Disclosure here: I am bound to be favorably disposed to an episode as devoted to my borough as “Brooklyn Without Limits,” and last night’s episode included a spoof of Brooklyn artisanal-hipster culture as specific as anything this side of Bored to Death. But provincialism aside, this is also a good time to take a look at 30 Rock in what has been so far, thankfully, a strong fifth season.

Besides the main storyline about the figure-flattering miracles of Liz Lemon’s new, evil jeans, the episode also had the show returning to more-direct political satire for the first time in a while. (A week and a half after the actual midterms, but who’s counting?) John Slattery was hilarious in a change-up role as a heavily-accented nutcase candidate for Congress in Rhode Island; for a comedian from Pennsylvania, Tina Fey sure loves her some New England accents.

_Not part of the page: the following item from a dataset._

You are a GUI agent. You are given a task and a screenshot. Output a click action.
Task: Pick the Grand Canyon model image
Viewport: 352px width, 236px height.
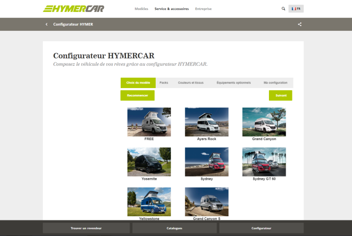pos(264,122)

I actually thought the more topical elements of the story were hit-and-miss; the episode sort of seemed to want to directly satirize the Tea Party movement (having no government “worked in Antarctica,” let’s go back to using rum as an anesthetic, &c.), but also edged away from that by making Steve Austin a sort of generic, over-the-top wacko. (As opposed to, say, a politically specific wacko—though, I suppose, the intended point may have been to show a “populist” candidate as a front for corporate interests.) But as is often the case on 30 Rock, what brought the story together was how it connected the satire to personal issues: here, Liz and Jack both being forced to confront the extent to which they’d sell out to advance their interests, be it getting a merger approved, or having a fine, fine ass.(Credit where due to Fey’s credited butt double, Nea McLin.)

Beyond that, though, it was just a funny, funny episode, from the glimpses of Tracy Jordan’s Hard to Watch to “Lesbian Mario Brothers!” to “Hand made in Usa.” I’ve criticized 30 Rock over the years (e.g., for being focused on jokes, jokes, jokes over character development), but fair’s fair: I also admire that, in its fifth season, the show seems to have accepted that its audience is what it is, and that it doesn’t try to change itself to broaden its appeal.

If you’re not going to laugh at gentrification jokes about “white Harlem” and “the Van Beardswick section of Brooklyn” or messenger bags made from surplus waterboarding hoods, then this is just not the show for you. 30 Rock has found its comfortable outfit and stuck with it, and this Thursday night, its butt looked just fine in those jeans.